Adolph von Menzel: Ratte in der Gosse– Gouache, 1863 – (Wikimedia) – Vergrößern
Europa hat sich im Kampf gegen eine Pandemie in eine gesamtgesellschaftliche Quarantäne versetzt. Ein literarisches Vorbild ist Albert Camus’ Roman die Pest. Er erzählt, wie in einer „modernen“ Stadt die Pest ausbricht und ihre Bewohner, zur städtischen Quarantäne verurteilt, versuchen der Seuche und ihrem Leben mit ihr Herr zu werden. Der Roman ist ein Kammerspiel in fünf Akten und konzentriert das Geschehen auf wenige („grund-sätzliche“) Akteure. Die Entwicklung, Steigerung und Auflösung der dramatischen Ereignisse folgt dem Ablauf eines „mythologischen“ Jahres: Die Exposition mit dem Beginn der Pest im Frühling (I), ihrer sommerlichen Steigerung (II) und ihrer spätsommerlichen Krisis (III) („Es ist Zeit, dass es aufhört.“ (119)), der herbstlichen Abkühlung im schmerzlichen Verlust der letzten (menschlichen) Wärme (IV) und der Auflösung der Pest in der winterlichen Erstarrung einer neuen Normalität (V).
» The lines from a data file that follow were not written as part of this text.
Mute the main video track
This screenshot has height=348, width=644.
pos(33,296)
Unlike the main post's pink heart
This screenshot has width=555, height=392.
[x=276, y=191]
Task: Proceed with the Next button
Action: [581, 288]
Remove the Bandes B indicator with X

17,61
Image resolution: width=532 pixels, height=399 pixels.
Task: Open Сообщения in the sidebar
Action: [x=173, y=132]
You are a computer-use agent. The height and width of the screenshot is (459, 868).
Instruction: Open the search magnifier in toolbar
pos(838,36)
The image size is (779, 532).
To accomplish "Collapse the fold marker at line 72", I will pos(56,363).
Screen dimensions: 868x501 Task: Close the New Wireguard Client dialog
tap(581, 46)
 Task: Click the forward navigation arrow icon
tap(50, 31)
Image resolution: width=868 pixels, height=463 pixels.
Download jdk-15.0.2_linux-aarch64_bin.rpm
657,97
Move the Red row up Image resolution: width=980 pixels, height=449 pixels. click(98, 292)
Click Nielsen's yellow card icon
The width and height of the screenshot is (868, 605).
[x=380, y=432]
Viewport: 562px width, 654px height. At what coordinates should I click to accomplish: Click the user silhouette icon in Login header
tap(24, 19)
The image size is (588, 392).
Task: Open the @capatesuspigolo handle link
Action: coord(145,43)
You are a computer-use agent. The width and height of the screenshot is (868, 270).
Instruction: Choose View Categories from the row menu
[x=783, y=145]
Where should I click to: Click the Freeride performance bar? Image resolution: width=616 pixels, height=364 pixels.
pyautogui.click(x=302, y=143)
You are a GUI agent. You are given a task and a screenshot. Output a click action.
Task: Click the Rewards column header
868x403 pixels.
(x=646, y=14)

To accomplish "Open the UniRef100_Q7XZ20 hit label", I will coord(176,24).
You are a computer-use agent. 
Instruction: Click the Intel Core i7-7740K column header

Der „mythologisch“-allegorische Charakter des Romans wird seinem Motto ausgewiesen: „Es ist ebenso vernünftig, eine Art Gefangenschaft durch eine andere darzustellen, wie irgendetwas wirklich Vorhandenes durch etwas, das es nicht gibt.“
„Pest“ steht für etwas Anderes als „nur“ für die durch das Bakterium Yersinia pestis ausgelöste Krankheit; sie „ist“ eine Metapher für einen Weltzustand, der dem durch die verheerende Krankheit ausgelösten gleicht. Die Pest ist das, was wir aus uns machen, wenn so etwas wie die Pest über uns kommt. Bereits den ersten Lesern im Jahr 1947 haben die „Pest“ als Auseinandersetzung mit der Besetzung Frankreichs durch Nazi-Deutschland verstanden, ein Bild für ein „Überlebens“-Konzentrationslager unter der unmenschlichen Herrschaft einer technischen Bürokratie. Die „Pest“ stellt dabei vor existentielle Entscheidungen, die zeigen, wie wir uns und unser Zusammenleben verstehen.
Leben und Sterben
Was ist das für eine Stadt, in der die Pest ausbricht? „Eine bewährte Art, eine Stadt kennenzulernen, besteht darin, herauszufinden, wie ihre Bewohner arbeiten, wie sie lieben und wie sie sterben.“ Vieles von dem, was Camus beschreibt, ist uns „Modernen“ nur zu vertraut. „Unsere Mitbürger arbeiten viel, aber nur, um reich zu werden… Sie sparen das Vergnügen sehr vernünftig für den Samstagabend und den Sonntag auf und versuchen, während der übrigen Woche viel Geld zu verdienen.“ Jenseits der Arbeit ist organisierte Vergnügung, Kulturindustrie. Die Bewohner der Pest-Stadt vertreiben sich die Zeit, die ihnen zum Leben bleibt „,beim Kartenspiel, im Café oder im Geschwätz“ – heute würde man wohl Fernsehen und Internet-Vergnügen aller Art ergänzen. Es ist „offensichtlich eine Stadt ohne Ahnungen, das heißt eine ganz moderne Stadt“.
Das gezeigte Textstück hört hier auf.